Es la Copa ACB. La calle Larios, corazón de la ciudad, lleva su nombre estos días. En lo alto de esa avenida se concentraron ayer las aficiones de los ocho equipos participantes y la de Baskonia, que no falta ni cuando no llega, y la de Burgos, que llegó a verse en Málaga y se quedó a las puertas. Acompañados por charangas voluntariosas tomaron la rebautizada como calle ‘Era campo atrás’ y lo cantaron todo y lo bailaron todo y veías -tengo prueba documental- como disfrutaban juntos aficionados vestidos de azulgrana y de merengue reluciente. Es una fiesta deportiva inimaginable en otros deportes y en escenarios diferentes. Es la Copa ACB y todos disfrutamos juntos. Los de Zaragoza, que nunca se rinden, nuestros anfitriones de Málaga, los de Força Andorra, los del Visca el Barça, los de ‘hasta el final vamos Real’, los canarios, los valencianos de la ‘manta al coll’ y los hombres de negro, alguno con la camiseta del Athletic bajo la de su equipo de baloncesto. Todos ellos más los que vinieron sin venir desde Vitoria, desde Burgos y unos cuantos sitios más. Todos juntos, gozando de lo que les gusta sin malas caras ni malos rollos, ganes o pierdas. Esta gente debería optar al premio Nobel de la paz y la alegría.
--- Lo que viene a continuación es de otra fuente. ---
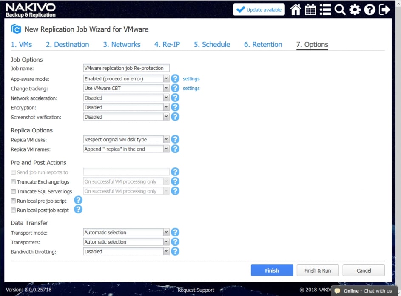Viewport: 401px width, 296px height.
Task: Open Change tracking settings link
Action: [x=191, y=89]
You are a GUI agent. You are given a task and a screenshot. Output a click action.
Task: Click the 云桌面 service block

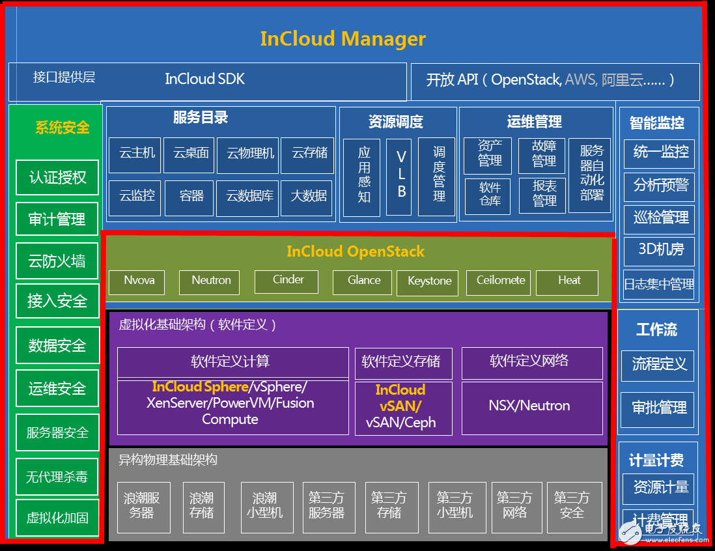click(189, 155)
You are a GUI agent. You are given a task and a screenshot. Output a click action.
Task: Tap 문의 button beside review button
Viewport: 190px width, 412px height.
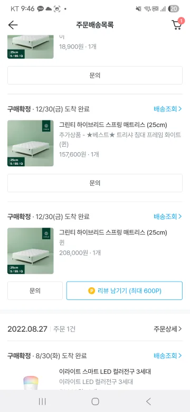[35, 291]
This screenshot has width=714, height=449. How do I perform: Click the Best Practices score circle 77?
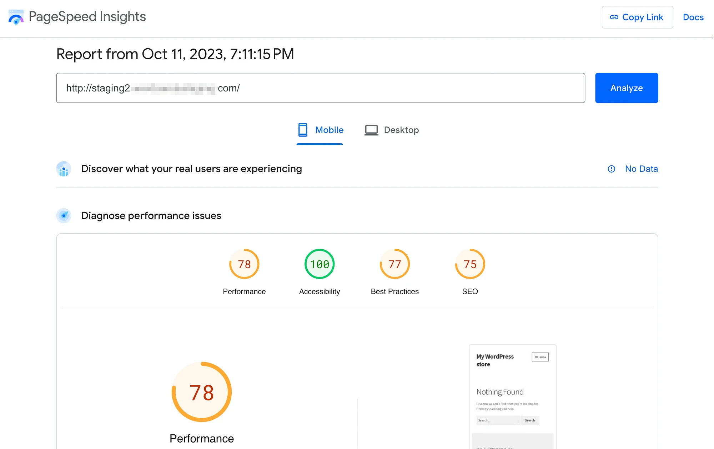click(x=394, y=264)
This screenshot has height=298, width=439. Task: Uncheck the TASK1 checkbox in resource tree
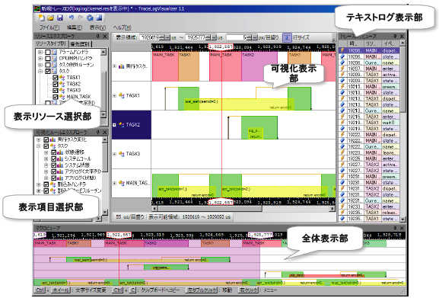(x=55, y=78)
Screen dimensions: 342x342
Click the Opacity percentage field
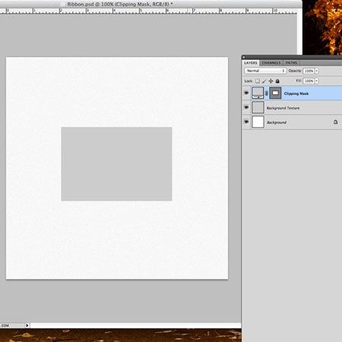coord(309,71)
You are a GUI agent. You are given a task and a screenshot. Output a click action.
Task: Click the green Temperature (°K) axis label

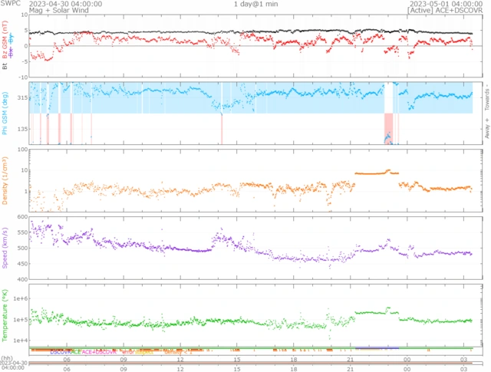pos(6,313)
Málaga ayuda porque cada vez que caes por aquí acoge el torneo con ganas de que todo salga bien, de que los amantes del baloncesto se lleven un buen recuerdo. Los ocho equipos participantes también ayudan. En cuartos de final cayeron tres de los cuatro cabezas de serie, algo que no sucedía desde 22 años atrás. Y todos los partidos estuvieron vivos hasta los instantes finales. Ningún equipo ganó por más de diez y tres lo hicieron por cuatro puntos o menos. La calidad está siendo elevada y hay detalles que explican porque Larkin declaró no hace mucho que al baloncesto de verdad se juega en Europa.
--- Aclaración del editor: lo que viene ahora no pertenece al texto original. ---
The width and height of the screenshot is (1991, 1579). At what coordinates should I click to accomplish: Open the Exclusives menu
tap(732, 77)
El viernes Unicaja sufría ante Casademont Zaragoza, que basaba su dominio en el talento ofensivo de Seeley. Los malagueños dieron la vuelta al partido y se colaron en semifinales porque repartieron la tarea anotadora entre ocho hombres y levantaron una muralla defensiva a las órdenes de Alberto Díaz que convirtió sus manos y sus piernas -y de paso las de sus compañeros- en máquinas de tapar balones y espacios a sus rivales. Alberto es buen jugador pero no tiene la clase que tienen otros. Es gente que el buen aficionado valora pero no es el cromo que se puede pegar al lado de Kobe o Lebron o Navarro o Llull. Pues hoy en Málaga es el héroe y el pabellón le rindió honores porque supo medir el valor de su trabajo. Aquí la gente se lo pasa bien pero también sabe de qué se trata. De buen baloncesto. Que siga la fiesta.